American hip hop group

Cocaine 80's was an American hip hop collective founded in 2011, by record producer No I.D. With James Fauntleroy serving as lead singer on each song, the group has collectively released four full-length projects: The Pursuit EP (2011), Ghost Lady EP (2011), Express OG EP (2012) and The Flower of Life (2013).

==History==
On June 22, 2011, an extended play (EP) titled Cocaine 80s: The Pursuit, surfaced online. The Pursuit EP features vocals from Steve Wyreman, Rob Kinelski, Kevin Randolph, James Fauntleroy, Makeba Riddick and more. On October 21, 2011, another EP was released, titled Cocaine 80s: Ghost Lady. In December 2011, Chicago-bred rapper Common released his ninth album, The Dreamer/The Believer. The album was produced entirely by No I.D. and features additional vocal from Makeba Riddick and James Fauntleroy, on several tracks.

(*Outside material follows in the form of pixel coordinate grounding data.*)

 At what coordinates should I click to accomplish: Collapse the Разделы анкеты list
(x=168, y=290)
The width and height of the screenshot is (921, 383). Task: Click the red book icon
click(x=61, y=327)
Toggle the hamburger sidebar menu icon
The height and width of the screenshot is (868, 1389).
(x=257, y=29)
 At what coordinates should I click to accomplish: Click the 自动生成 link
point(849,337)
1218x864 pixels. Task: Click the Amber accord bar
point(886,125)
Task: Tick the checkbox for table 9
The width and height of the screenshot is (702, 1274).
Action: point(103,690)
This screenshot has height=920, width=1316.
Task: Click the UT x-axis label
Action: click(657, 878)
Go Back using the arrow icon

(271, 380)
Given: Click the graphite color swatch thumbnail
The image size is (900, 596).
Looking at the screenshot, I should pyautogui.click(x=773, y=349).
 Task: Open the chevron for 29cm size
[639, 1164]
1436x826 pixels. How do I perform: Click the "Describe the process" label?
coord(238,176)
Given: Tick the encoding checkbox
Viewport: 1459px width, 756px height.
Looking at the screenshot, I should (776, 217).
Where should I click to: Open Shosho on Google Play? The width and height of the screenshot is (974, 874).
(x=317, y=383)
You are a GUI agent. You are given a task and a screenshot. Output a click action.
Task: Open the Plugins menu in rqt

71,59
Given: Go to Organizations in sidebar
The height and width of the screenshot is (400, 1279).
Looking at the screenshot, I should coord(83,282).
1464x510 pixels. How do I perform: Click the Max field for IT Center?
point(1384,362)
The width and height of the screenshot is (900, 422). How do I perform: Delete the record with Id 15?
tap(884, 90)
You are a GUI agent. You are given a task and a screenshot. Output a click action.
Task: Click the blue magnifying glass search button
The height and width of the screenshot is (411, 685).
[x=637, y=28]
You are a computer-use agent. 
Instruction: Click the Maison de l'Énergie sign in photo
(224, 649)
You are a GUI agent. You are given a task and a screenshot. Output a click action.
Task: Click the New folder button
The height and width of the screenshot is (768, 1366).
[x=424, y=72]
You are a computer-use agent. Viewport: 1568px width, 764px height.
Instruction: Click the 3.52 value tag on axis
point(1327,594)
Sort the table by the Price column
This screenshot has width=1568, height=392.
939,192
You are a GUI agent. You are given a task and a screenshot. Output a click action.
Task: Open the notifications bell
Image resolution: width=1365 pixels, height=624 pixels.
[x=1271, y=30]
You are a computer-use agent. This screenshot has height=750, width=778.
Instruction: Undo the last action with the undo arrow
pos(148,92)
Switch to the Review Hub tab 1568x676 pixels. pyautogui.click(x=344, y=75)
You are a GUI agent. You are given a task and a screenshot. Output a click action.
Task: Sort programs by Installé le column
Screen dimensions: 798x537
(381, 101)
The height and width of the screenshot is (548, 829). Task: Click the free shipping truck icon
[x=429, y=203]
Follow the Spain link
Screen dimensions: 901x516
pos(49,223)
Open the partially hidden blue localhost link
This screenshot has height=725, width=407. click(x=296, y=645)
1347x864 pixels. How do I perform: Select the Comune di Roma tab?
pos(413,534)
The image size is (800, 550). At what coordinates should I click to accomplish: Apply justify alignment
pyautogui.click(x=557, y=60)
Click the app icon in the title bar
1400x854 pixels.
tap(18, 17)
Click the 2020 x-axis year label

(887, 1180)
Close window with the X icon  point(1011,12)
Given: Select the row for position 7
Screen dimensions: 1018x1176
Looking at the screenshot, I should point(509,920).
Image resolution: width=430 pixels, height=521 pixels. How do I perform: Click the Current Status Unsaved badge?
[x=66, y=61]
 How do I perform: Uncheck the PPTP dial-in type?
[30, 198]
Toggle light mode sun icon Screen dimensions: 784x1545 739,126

In October 2012, Jhené Aiko revealed to The Singers Room that she is recording a project with No I.D. and the rest of Cocaine 80s and that they would also be featured on her upcoming Def Jam debut, Souled Out: "Me and the Cocaine 80s is made up of musicians, singers and producers. I told them I wanted to be a part of the Cocaine 80s. I wanted to be the female voice of the group. They will be featured on 'Souled Out'. Yes, we are definitely working on a mixtape or album together. That is definitely in the works." In June 2014, "To Love & Die", the first single from Aiko's debut album was released, which credits Cocaine 80s as the featured performers.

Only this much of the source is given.